In some ways, iOS 6 is not a major update. And yet, in others, it’s possibly the biggest thing to happen to iOS since iPhone OS 1. Both of these assertions have far-reaching consequences for the users, third-party developers, and Apple itself.

In June, soon after the official announcement and preview of iOS 6, I concluded my general overview of the software with four questions. Looking back at that article now, those questions are more relevant than ever.

  • “Will the App Store redesign also bring new curation and search features, as many developers asked?”
  • “We didn’t quite get the “silver” system theme that was rumored; Apple seems to be moving towards blue gradients as a standard UI element, but not everyone’s liking the change for toolbars and status bars. Will they reconsider or improve upon today’s beta in terms of looks come Fall 2012?”
  • “With a new iPhone likely to be released in October, will we see even more features being added to the OS to take advantage of the new device’s hardware?”
  • “Will Google release a standalone Maps application?”
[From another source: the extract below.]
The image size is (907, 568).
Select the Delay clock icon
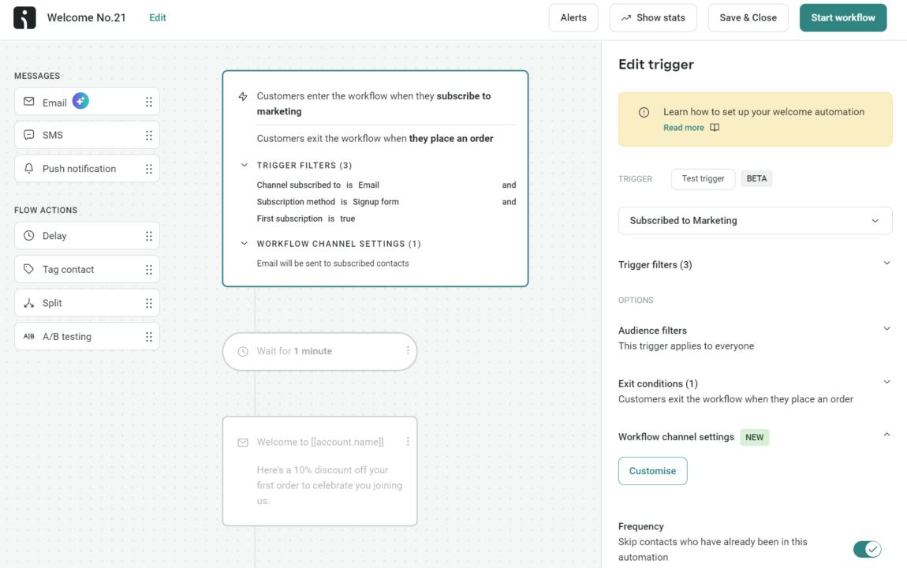point(30,235)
The answer to three of them is “no”. The last one – whether Google will release a standalone Maps application for iOS on the App Store – could be a “most certainly yes”, but we don’t know any more details.
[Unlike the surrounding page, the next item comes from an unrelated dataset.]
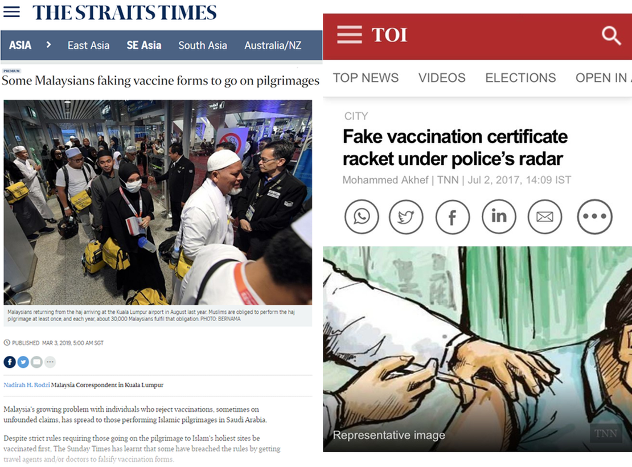632x467 pixels.
Task: Open the Straits Times hamburger menu
Action: pyautogui.click(x=11, y=11)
iOS 6 is a controversial release, in that through the following days we’ll likely witness several news outlets and independent bloggers declare Apple’s doom or absolute genius, depending on the Internet clique they choose to side with. I think that, in this case, the truth lies somewhere in the middle – a gray area that needs a calm and thorough consideration. At the same time, I also believe that the “controversial” nature of iOS 6 needs to be analyzed for its various facets and reasons of existence. Why did Apple choose these features for iOS 6? What does the user make of it?

I have been testing iOS 6 for the past weeks, and I have (slowly) come to the conclusion that there’s no easy way to cover this update with a traditional review strategy. Instead, I have decided to take a look at the software from multiple perspectives, understanding the possible implications, downsides, and improvements for each one of them.